Characterization of the CD55 (DAF)-binding site on the seven-span transmembrane receptor CD97.

CD97 is an activation-induced antigen on leukocytes which belongs to a new group of seven-span transmembrane (7-TM) molecules, designated EGF-TM7 family. Family members, including EMR1 and F4/80, are characterized by an extended extracellular region with several N-terminal epidermal growth factor-like (EGF) domains. Alternative splicing of CD97 results in isoforms possessing either three (EGF1, 2, 5), four (EGF1, 2, 3, 5) or five EGF domains (EGF1, 2, 3, 4, 5). We recently identified decay accelerating factor (DAF, CD55), a regulatory protein of the complement cascade, as a cellular ligand of the smallest isoform.

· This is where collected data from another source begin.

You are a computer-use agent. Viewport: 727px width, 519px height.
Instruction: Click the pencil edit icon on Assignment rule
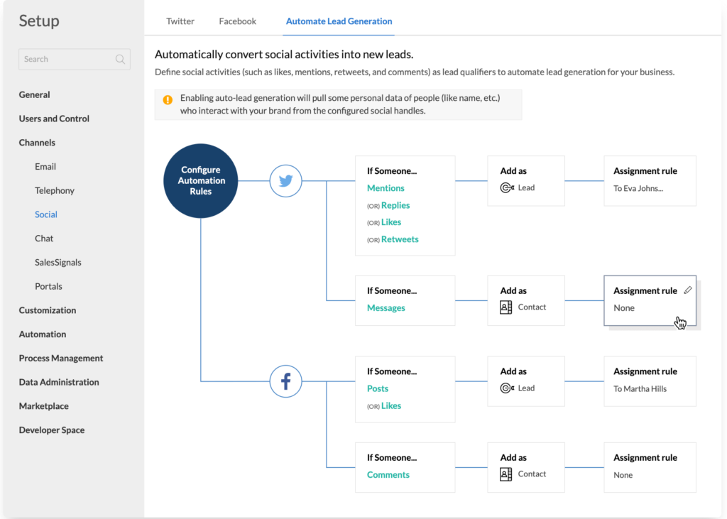click(x=687, y=290)
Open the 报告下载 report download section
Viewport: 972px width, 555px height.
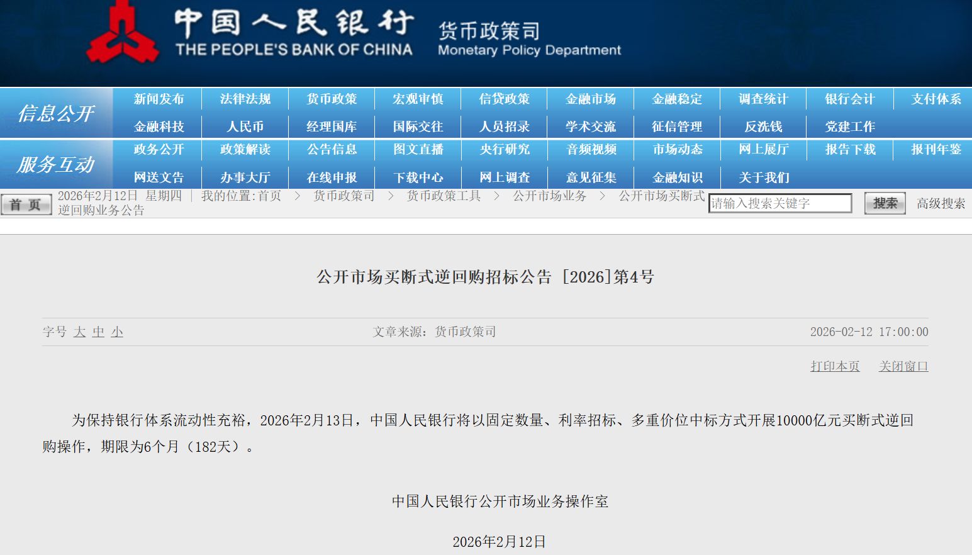pyautogui.click(x=849, y=150)
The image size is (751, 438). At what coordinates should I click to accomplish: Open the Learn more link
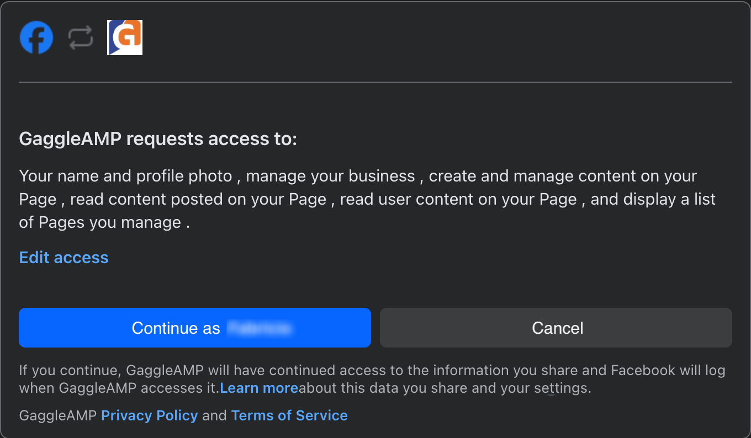259,388
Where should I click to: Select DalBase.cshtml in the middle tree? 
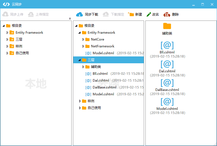tap(104, 87)
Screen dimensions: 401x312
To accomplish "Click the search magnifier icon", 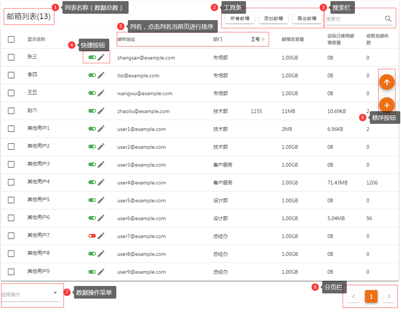I will click(x=388, y=19).

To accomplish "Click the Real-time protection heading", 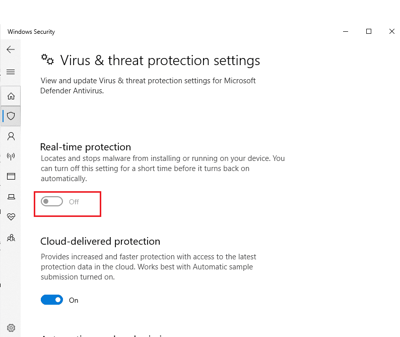I will 86,147.
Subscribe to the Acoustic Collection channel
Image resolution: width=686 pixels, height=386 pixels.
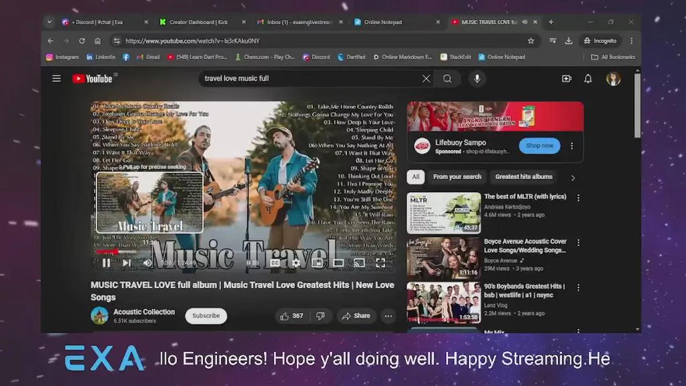pyautogui.click(x=206, y=316)
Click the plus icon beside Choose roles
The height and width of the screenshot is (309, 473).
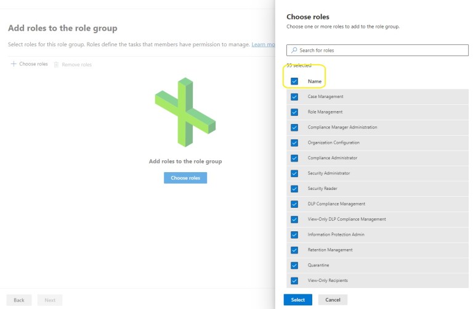point(14,64)
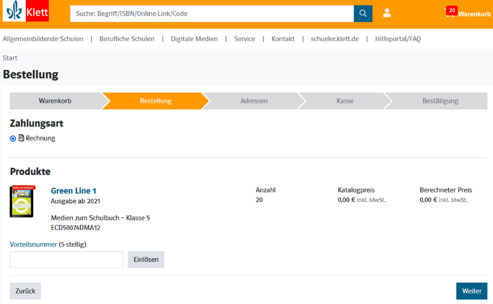Open the Green Line 1 product link
493x304 pixels.
(x=74, y=191)
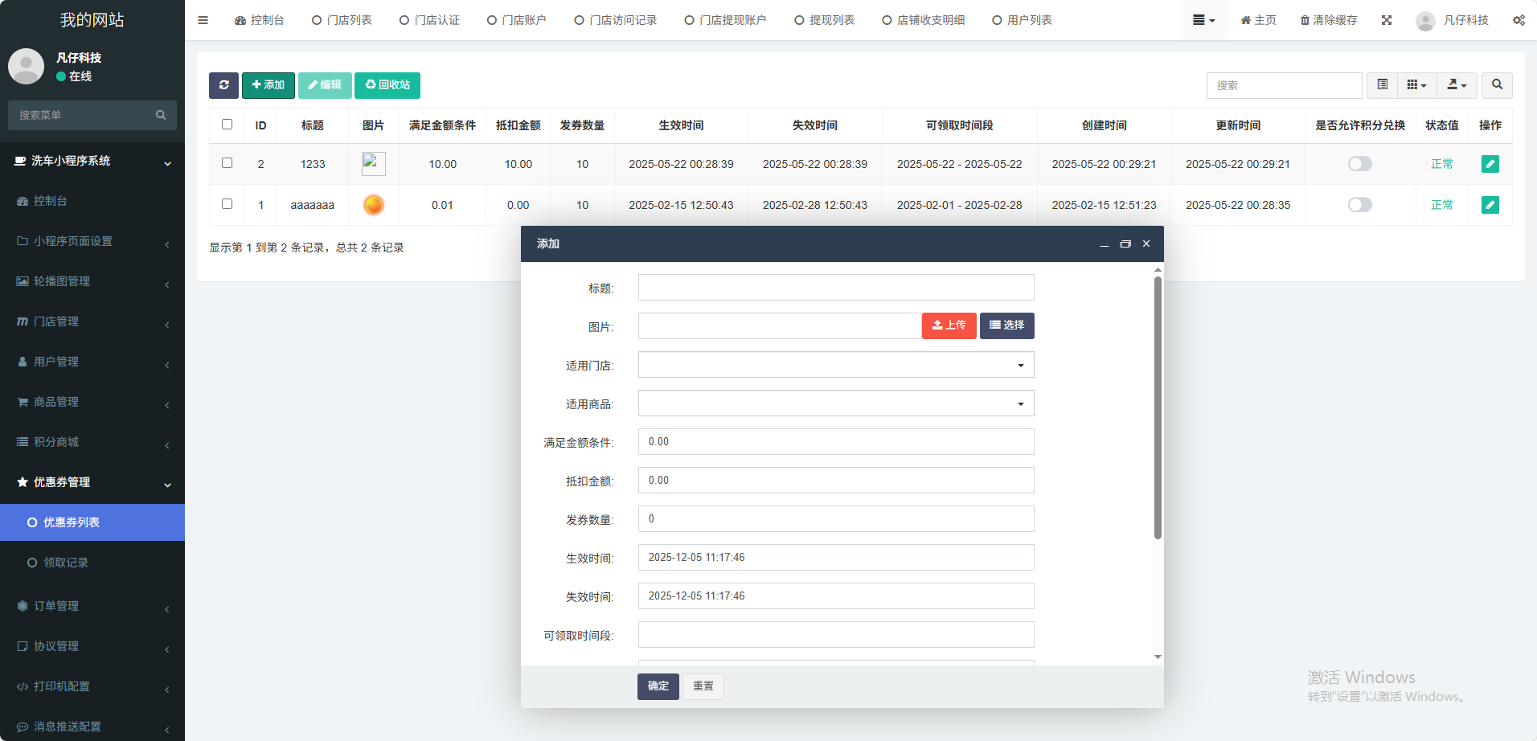Click the 标题 input field in dialog
This screenshot has height=741, width=1537.
836,288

Employing mutants of CD97(EGF1, 2, 5) in which the EGF domains have been systematically deleted, we here demonstrate the necessity of at least three tandemly linked EGF domains for the interaction with CD55. Consistent with the involvement of different EGF domains, monoclonal antibodies directed against the first EGF domain as well as the removal of Ca2+, for which binding sites exist in the second and fifth EGF domain, blocked binding to CD55. Compared to CD97(EGF1, 2 ,5) the larger isoforms CD97(EGF1, 2, 3, 5) and CD97(EGF1, 2, 3, 4, 5) have a significantly lower affinity for CD55. Thus, alternative splicing may regulate the ligand specificity of CD97 and probably other members of the EGF-TM7 family.